> **Task details**: Every entry in this listing should be written out exactly.

[Start of section]

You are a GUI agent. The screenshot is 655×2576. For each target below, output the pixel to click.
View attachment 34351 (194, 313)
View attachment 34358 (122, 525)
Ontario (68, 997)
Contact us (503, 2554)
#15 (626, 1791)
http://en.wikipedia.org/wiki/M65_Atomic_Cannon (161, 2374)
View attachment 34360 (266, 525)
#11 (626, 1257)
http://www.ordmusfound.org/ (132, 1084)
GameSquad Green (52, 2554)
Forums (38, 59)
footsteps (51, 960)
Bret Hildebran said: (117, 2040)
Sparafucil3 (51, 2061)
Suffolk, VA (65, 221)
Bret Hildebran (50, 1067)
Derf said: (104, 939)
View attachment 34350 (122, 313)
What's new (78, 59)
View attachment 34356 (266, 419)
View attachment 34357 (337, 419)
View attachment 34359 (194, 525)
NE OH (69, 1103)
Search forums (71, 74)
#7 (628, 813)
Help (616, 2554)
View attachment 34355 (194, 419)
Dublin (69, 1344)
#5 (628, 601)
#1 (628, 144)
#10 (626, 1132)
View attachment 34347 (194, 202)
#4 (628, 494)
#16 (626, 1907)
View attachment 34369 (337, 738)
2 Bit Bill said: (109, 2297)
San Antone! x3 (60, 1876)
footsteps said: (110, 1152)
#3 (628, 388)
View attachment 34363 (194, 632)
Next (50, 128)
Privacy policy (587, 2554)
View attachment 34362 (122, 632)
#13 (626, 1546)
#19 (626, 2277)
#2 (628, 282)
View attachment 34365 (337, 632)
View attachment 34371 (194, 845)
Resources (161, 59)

[End of section]

> **Solution for this problem**:
You are a GUI agent. The screenshot is 655×2576. For each target below, output the pixel to click.
View attachment 34351 (194, 313)
View attachment 34358 (122, 525)
Ontario (68, 997)
Contact us (503, 2554)
#15 (626, 1791)
http://en.wikipedia.org/wiki/M65_Atomic_Cannon (161, 2374)
View attachment 34360 (266, 525)
#11 (626, 1257)
http://www.ordmusfound.org/ (132, 1084)
GameSquad Green (52, 2554)
Forums (38, 59)
footsteps (51, 960)
Bret Hildebran said: (117, 2040)
Sparafucil3 (51, 2061)
Suffolk, VA (65, 221)
Bret Hildebran (50, 1067)
Derf said: (104, 939)
View attachment 34350 (122, 313)
What's new (78, 59)
View attachment 34356 (266, 419)
View attachment 34357 (337, 419)
View attachment 34359 (194, 525)
NE OH (69, 1103)
Search forums (71, 74)
#7 (628, 813)
Help (616, 2554)
View attachment 34355 (194, 419)
Dublin (69, 1344)
#5 (628, 601)
#1 (628, 144)
#10 (626, 1132)
View attachment 34347 (194, 202)
#4 (628, 494)
#16 (626, 1907)
View attachment 34369 (337, 738)
2 Bit Bill said: (109, 2297)
San Antone! x3 (60, 1876)
footsteps said: (110, 1152)
#3 (628, 388)
View attachment 34363 (194, 632)
Next (50, 128)
Privacy policy (587, 2554)
View attachment 34362 (122, 632)
#13 (626, 1546)
#19 (626, 2277)
#2 (628, 282)
View attachment 34365 (337, 632)
View attachment 34371 (194, 845)
Resources (161, 59)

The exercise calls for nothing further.